Date: 2025-07-07
Context: Migrating TUI Chat system from Ollama to vLLM for better multimodal performance
- ModelChecker Enhancement: Added vLLM support with proper loading status detection
- Provider Integration: Successfully implemented vLLM provider in VLMClient
- Configuration Migration: Updated config.json from Ollama to vLLM endpoints
- Performance Research: Documented 3.2x performance gains vs Ollama
- Learning: Even "small" multimodal models require significant VRAM
- Reality: Qwen2.5-VL-72B-AWQ (supposedly optimized) still failed on 2x24GB GPUs
- Takeaway: Always check actual memory requirements vs marketing claims
- Discovery: vLLM requires specific arguments for different model architectures
- Example: DeepSeek-VL2 needs
--hf_overrides '{"architectures": ["DeepseekVLV2ForCausalLM"]}' - Lesson: Docker-compose makes iterating on configs much easier than manual commands
- AWQ: Faster inference, better for production, limited model availability
- GPTQ: More models available, slightly slower inference
- Confusion: Why some models work with AWQ and others don't - seems architecture dependent
- Problem: vLLM container shows "running" but API isn't ready until model loads
- Solution: Implemented loading status checks in ModelChecker
- Learning: Health endpoints often lie - check
/v1/modelsfor actual readiness
- Confusion: Search results mention "16B" variant but official repo shows 3B/27B
- Question: Are there unofficial quantizations we should consider?
- Impact: Affects model selection strategy
- Observation: Same model available in AWQ, GPTQ, GGUF, EXL2 formats
- Question: Is it worth maintaining our own quantization pipeline?

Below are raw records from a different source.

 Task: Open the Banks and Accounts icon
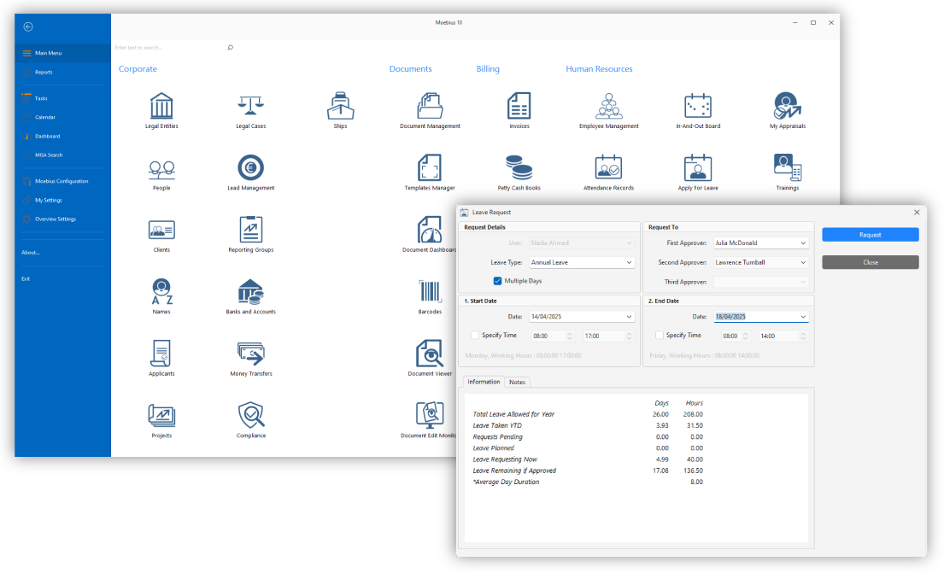tap(251, 292)
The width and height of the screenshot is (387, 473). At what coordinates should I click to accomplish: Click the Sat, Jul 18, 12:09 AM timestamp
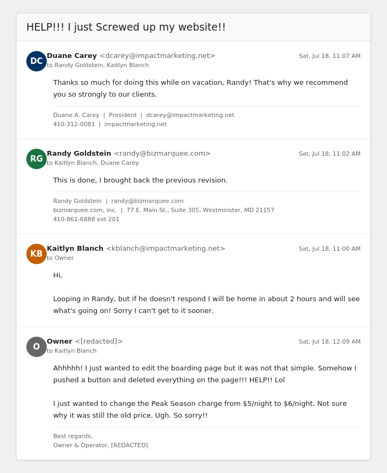click(329, 342)
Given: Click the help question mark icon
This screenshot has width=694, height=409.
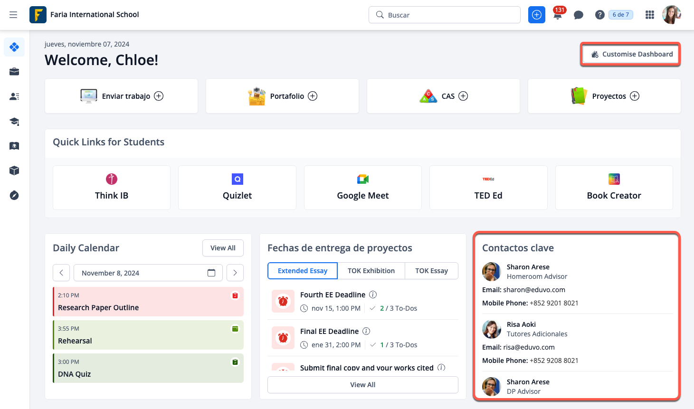Looking at the screenshot, I should pyautogui.click(x=599, y=15).
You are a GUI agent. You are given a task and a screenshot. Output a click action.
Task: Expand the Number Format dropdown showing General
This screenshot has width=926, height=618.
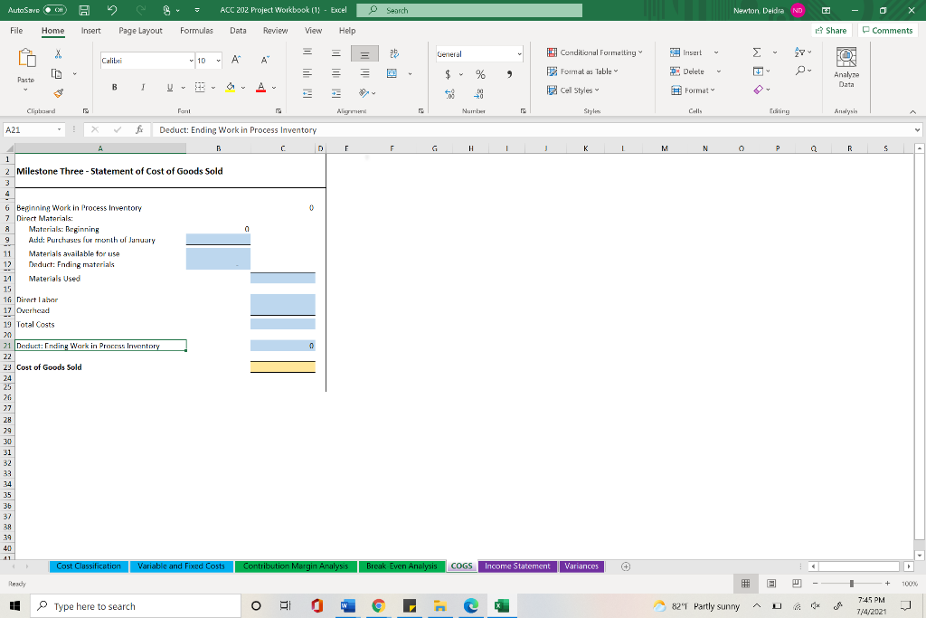coord(519,53)
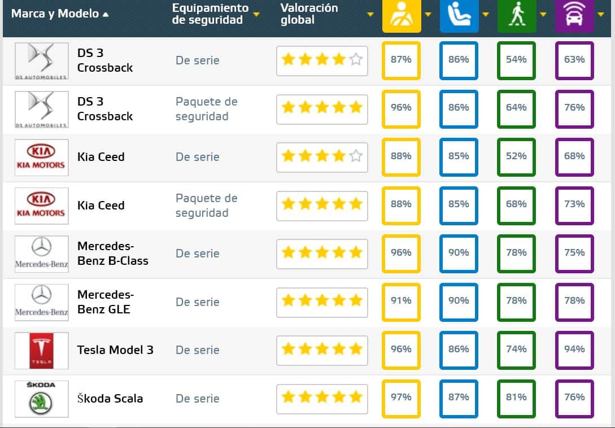Open the Equipamiento de seguridad sort dropdown
Viewport: 615px width, 428px height.
256,14
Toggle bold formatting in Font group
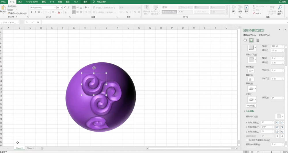The height and width of the screenshot is (153, 288). (x=32, y=12)
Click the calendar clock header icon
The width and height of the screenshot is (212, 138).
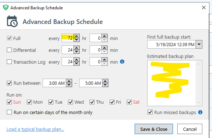tap(12, 21)
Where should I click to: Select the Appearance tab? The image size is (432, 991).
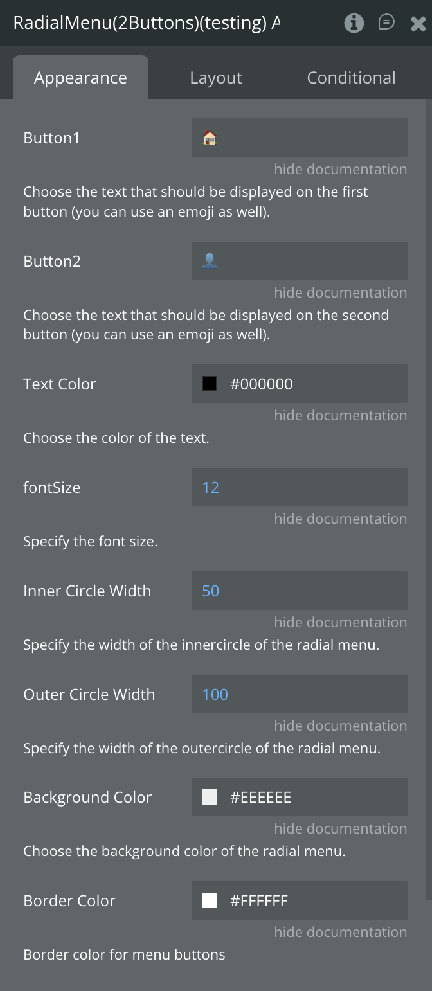(80, 78)
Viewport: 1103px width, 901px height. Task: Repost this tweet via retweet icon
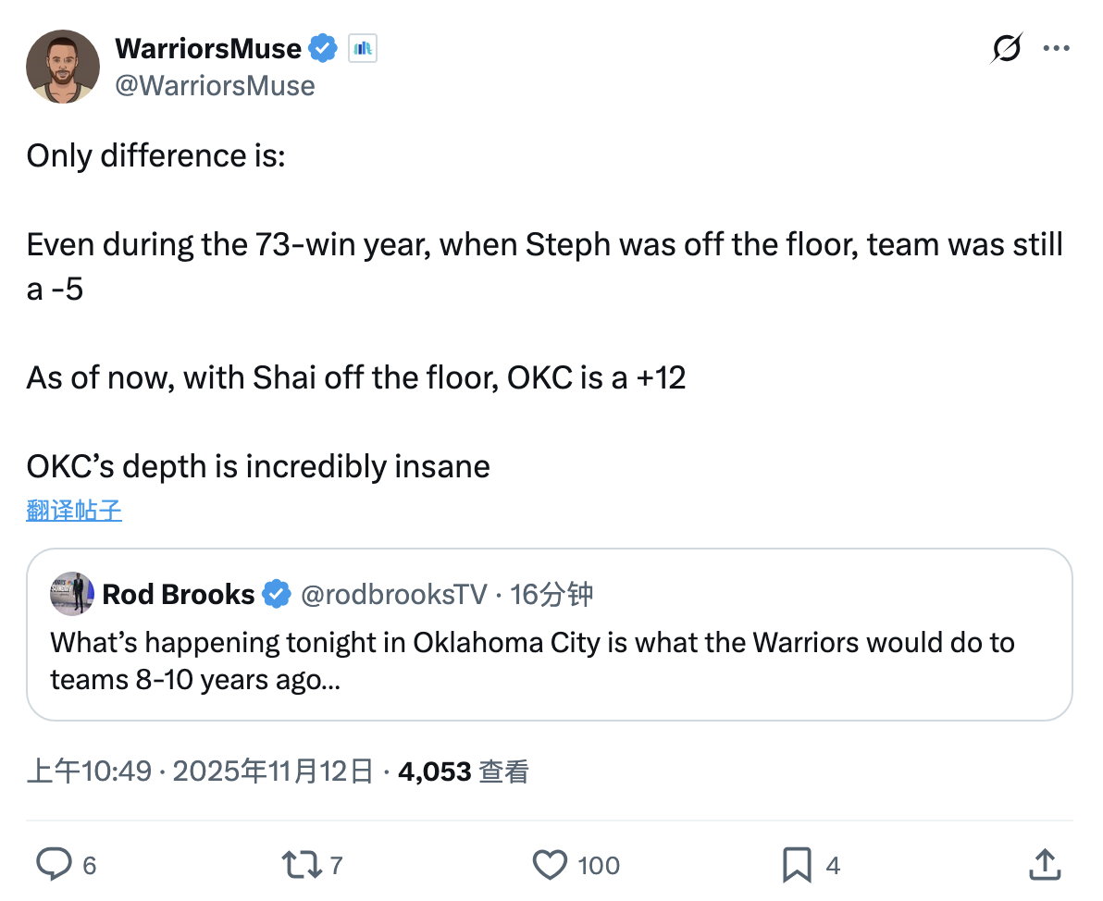302,865
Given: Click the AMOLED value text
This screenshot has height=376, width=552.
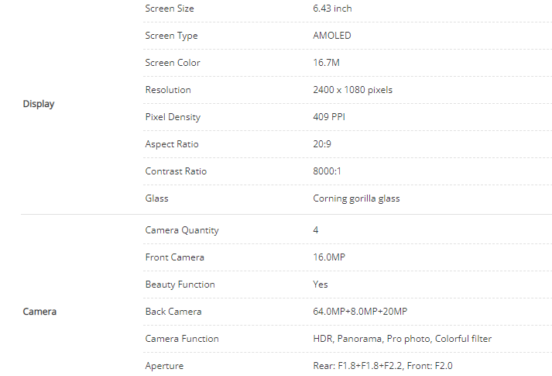Looking at the screenshot, I should point(332,36).
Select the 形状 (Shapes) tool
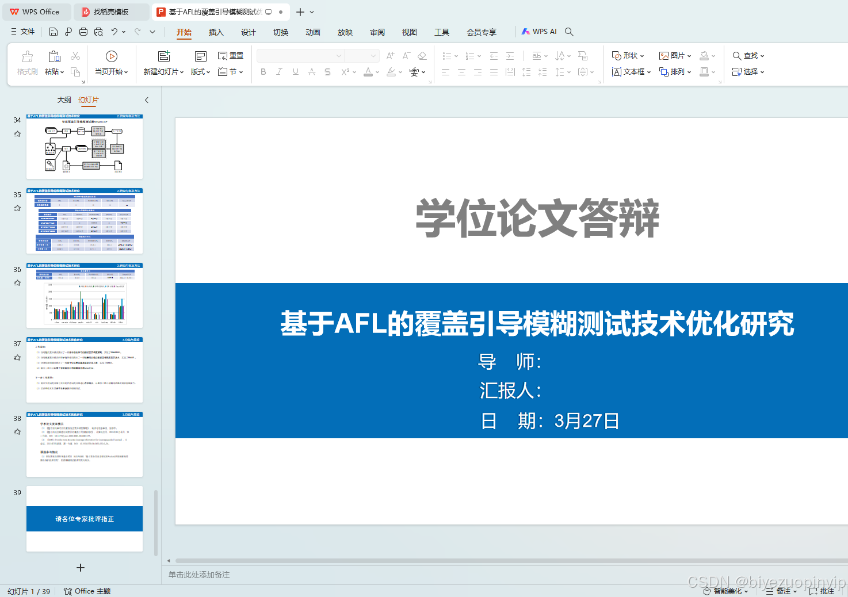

- Trade-off: Time investment vs waiting for community quants
- Issue: Different vLLM versions support different model architectures
- Example: DeepSeek-VL2 support seems recent, not in all versions
- Strategy: Pin vLLM version in docker-compose for stability
- Phi-3.5-vision-instruct (4.2B): ~2-3 minutes
- Qwen2.5-VL-7B-AWQ: ~5-10 minutes
- Qwen2.5-VL-72B-AWQ: Failed (OOM)
- Idle: ~1-7GB across GPUs
- Loading: Memory gradually increases
- Serving: Stable higher usage (varies by model)
Decision: Start with working smaller models, scale up later
Rationale: Better to have working system than perfect model
Result: Phi-3.5 vision loads reliably vs Qwen failures
Decision: Use docker-compose for vLLM deployment
Rationale: Easier configuration iteration and environment reproduction
Result: Much faster debugging of model loading issues
Decision: Use 65% GPU memory utilization instead of 85%
Rationale: AWQ quantization + high utilization caused crashes
Result: More stable model loading
- Problem: Not all models work with all quantization methods
- Example: AWQ + bfloat16 incompatibility with some models
- Solution: Model-specific docker configurations
- Problem: Container "running" != API ready != model loaded
- Impact: TUI startup hangs without clear feedback
- Solution: Multi-layer status checking in ModelChecker
- Problem: Official docs often lag behind actual capabilities
- Example: DeepSeek-VL2 support exists but not well documented
- Strategy: Community resources (GitHub issues, HF discussions) more reliable
- Complete Phi-3.5 testing: Verify full camera tool integration
- Document working configurations: Create reliable deployment recipes
- Test DeepSeek-VL2: Try the promising MoE architecture
- Quantization Strategy: Build our own vs wait for community?
- Model Selection Criteria: Performance vs reliability vs memory usage?
- Multi-GPU Utilization: Are we properly leveraging both GPUs?
- "Running Multimodal AI Locally: Ollama vs vLLM Performance Comparison"
- "Docker-First Approach to Local AI Model Deployment"
- "The Hidden Costs of Large Vision-Language Models"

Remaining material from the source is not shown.